Duty of persons acting together to keep each other informed

1057. (1) A person who is a party to a share acquisition agreement shall be subject to the requirements of this section at any time when—

(a) the target company is a PLC, and the person knows it to be so; and

(b) the shares in that company to which the agreement relates consist of or include shares comprised in relevant share capital of the company, and the person knows that to be the case; and

(c) the person knows the facts which make the agreement a share acquisition agreement.

(2) Such a person shall be under a duty to notify every other party to the agreement, in writing, of the relevant particulars of his or her interest (if any) apart from the agreement in shares comprised in relevant share capital of the target company—

(a) on the person’s first becoming subject to the requirements of this section; and

(b) on each occurrence after that time while the person is still subject to those requirements of any event or circumstances within section 1048 or 1050 (as it applies to the person’s case otherwise than by reference to interests treated as his or hers under section 1056 as applying to that agreement).
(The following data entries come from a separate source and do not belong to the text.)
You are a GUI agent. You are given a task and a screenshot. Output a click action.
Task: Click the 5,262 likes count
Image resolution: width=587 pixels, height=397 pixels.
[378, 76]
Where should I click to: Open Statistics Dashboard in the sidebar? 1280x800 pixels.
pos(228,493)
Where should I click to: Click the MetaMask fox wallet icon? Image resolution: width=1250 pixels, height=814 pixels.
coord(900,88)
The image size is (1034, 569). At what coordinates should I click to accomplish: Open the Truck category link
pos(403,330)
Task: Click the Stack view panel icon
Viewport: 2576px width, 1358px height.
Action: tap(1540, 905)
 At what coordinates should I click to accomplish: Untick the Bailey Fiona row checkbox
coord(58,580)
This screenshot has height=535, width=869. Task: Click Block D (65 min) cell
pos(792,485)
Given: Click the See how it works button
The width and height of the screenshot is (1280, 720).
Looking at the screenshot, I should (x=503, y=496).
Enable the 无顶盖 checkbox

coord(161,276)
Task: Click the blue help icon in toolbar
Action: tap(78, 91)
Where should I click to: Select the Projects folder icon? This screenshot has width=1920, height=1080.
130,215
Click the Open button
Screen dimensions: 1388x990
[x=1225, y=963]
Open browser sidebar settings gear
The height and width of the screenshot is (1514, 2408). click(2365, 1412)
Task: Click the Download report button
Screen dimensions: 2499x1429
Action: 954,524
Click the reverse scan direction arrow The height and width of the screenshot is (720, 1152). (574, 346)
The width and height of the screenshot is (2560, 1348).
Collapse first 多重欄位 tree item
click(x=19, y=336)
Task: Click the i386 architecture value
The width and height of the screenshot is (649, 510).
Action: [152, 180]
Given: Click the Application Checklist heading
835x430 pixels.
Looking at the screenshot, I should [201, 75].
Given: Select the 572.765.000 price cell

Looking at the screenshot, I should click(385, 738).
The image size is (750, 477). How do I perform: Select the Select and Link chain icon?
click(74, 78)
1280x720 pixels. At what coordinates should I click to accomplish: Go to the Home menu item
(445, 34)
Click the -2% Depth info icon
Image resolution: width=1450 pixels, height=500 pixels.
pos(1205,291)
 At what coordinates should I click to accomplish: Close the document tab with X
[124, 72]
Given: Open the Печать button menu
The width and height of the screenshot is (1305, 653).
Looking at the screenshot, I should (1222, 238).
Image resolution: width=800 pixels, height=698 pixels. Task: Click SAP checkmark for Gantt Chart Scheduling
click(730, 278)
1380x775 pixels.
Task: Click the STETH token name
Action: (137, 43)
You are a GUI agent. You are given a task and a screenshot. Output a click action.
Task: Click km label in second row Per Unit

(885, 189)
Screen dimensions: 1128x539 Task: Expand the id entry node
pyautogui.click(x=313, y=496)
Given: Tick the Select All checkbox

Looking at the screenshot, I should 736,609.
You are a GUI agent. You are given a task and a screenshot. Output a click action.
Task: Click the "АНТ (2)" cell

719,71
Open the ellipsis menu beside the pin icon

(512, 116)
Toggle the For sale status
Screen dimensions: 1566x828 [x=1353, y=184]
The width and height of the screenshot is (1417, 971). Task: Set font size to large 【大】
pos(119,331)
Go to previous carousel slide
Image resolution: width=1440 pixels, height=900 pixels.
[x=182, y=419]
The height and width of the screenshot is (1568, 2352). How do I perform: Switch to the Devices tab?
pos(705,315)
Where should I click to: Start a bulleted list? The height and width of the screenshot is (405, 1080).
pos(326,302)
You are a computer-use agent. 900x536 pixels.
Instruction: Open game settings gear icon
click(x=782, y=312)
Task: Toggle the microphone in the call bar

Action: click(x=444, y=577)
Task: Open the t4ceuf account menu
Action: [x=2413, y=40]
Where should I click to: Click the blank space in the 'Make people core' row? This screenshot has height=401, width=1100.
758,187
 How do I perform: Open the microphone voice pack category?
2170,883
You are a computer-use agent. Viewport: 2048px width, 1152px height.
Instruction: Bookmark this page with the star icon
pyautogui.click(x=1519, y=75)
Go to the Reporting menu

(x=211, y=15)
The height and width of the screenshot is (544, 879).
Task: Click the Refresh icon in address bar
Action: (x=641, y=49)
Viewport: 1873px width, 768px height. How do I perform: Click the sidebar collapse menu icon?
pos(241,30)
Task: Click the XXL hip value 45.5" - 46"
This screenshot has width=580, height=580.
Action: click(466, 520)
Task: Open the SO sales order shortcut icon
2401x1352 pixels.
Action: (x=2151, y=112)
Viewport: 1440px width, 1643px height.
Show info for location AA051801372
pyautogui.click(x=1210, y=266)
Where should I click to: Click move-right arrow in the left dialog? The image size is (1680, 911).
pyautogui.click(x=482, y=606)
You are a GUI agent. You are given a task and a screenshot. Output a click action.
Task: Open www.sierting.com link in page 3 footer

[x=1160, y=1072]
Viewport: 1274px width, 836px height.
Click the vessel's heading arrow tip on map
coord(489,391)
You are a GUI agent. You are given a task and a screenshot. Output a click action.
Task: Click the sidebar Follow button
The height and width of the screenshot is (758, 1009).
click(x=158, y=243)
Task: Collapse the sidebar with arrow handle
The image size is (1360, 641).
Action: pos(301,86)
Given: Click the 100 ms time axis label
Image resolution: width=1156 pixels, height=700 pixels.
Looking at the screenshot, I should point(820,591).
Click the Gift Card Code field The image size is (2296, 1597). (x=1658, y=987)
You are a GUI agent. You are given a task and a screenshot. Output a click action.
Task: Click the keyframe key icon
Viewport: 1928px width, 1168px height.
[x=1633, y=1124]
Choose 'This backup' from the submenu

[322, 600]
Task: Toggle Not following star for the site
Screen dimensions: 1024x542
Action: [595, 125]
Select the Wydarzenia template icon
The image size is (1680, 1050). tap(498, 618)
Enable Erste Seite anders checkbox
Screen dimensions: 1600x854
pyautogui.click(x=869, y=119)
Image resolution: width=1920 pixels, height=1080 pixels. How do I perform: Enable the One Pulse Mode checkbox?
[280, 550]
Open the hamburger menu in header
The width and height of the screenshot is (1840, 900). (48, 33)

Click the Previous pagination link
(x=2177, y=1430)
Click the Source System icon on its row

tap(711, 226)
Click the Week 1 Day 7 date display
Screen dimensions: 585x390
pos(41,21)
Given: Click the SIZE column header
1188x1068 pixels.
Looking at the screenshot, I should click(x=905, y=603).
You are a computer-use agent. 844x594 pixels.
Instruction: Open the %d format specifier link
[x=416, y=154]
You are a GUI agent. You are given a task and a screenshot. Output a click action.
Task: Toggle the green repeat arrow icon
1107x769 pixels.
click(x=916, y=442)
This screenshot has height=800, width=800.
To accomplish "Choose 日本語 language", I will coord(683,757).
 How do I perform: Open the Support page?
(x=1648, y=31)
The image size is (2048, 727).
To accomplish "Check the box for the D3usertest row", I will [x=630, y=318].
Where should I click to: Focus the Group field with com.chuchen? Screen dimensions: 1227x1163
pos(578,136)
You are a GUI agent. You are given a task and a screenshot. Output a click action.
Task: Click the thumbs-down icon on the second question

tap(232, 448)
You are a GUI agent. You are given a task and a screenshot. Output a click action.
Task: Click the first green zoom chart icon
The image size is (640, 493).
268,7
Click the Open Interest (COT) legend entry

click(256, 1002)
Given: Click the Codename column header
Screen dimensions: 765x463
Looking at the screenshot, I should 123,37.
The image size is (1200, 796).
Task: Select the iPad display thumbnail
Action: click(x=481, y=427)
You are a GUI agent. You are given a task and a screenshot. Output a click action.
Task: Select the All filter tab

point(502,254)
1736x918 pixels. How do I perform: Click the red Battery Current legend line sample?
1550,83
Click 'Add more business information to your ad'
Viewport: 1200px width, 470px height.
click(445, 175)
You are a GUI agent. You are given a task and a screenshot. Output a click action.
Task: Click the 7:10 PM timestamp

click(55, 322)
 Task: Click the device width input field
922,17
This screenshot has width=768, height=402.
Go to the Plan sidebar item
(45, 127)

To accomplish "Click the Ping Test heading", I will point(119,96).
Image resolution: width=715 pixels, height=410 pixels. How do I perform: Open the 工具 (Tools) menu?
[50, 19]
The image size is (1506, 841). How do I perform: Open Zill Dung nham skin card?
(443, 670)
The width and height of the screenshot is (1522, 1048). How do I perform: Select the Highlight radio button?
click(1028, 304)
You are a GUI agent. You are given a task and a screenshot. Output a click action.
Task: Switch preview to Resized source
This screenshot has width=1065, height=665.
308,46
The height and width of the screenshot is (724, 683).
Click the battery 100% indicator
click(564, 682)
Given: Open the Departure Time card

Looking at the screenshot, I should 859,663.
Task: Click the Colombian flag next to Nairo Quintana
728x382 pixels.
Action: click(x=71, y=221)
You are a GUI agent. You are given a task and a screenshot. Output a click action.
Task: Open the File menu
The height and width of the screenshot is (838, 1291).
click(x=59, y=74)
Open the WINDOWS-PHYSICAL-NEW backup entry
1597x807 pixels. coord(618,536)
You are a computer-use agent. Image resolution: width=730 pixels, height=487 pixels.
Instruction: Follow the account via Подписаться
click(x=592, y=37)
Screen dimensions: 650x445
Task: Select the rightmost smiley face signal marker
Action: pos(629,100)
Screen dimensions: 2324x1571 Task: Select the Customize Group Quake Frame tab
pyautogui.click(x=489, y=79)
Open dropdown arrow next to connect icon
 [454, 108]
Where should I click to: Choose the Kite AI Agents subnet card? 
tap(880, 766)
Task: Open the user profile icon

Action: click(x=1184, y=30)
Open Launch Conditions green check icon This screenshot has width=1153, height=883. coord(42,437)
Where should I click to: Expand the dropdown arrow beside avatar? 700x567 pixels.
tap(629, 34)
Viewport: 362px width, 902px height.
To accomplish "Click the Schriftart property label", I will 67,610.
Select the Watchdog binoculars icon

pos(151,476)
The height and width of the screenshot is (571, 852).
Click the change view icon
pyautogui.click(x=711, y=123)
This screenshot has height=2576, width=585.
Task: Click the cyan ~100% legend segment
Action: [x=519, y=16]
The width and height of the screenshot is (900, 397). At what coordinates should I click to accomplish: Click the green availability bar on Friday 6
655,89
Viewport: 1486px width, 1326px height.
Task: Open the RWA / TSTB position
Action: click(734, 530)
(3) The relevant particulars to be notified under subsection (2) are—

(a) the number of shares (if any) comprised in the target company’s relevant share capital in which the person giving the notice would be required to state his or her interest if he or she were under the duty of disclosure with respect to that interest (apart from the agreement) immediately after the time when the obligation to give notice under subsection (2) arose; and

(b) the relevant particulars with respect to the registered ownership of those shares, so far as known to the person at the date of the notice.

(4) A person who is for the time being subject to the requirements of this section shall be under a duty to notify every other party to the agreement, in writing—

(a) of any relevant particulars with respect to the registered ownership of any shares comprised in relevant share capital of the target company in which he or she is interested apart from the agreement, and

(b) of any change in those particulars,

of which, in either case, the person becomes aware at any time after any interest notification date and before the first occasion following that date on which the person becomes subject to any further duty to give notice under subsection (2) with respect to his or her interest in shares comprised in that share capital.

(5) The reference in subsection (4) to an interest notification date, in relation to a person’s interest in shares comprised in the target company’s relevant share capital, is to either of the following:

(a) the date of any notice given by the person with respect to his or her interest under subsection (2); and

(b) where the person has failed to give that notice, the date on which the period allowed by this section for giving the notice came to an end.

(6) A person who is a party to a share acquisition agreement shall be under a duty to notify each other party to the agreement, in writing, of his or her current address—

(a) on the person’s first becoming subject to the requirements of this section, and

(b) on any change in his or her address occurring after that time and while he or she is still subject to those requirements.

(7) A reference in this section to the relevant particulars with respect to the registered ownership of shares is a reference to such particulars in relation to those shares as are mentioned in section 1053(3)(a) or (b).

(8) A person’s duty to give any notice required by this section to any other person shall be performed within the period of 5 days after the day on which that duty arose.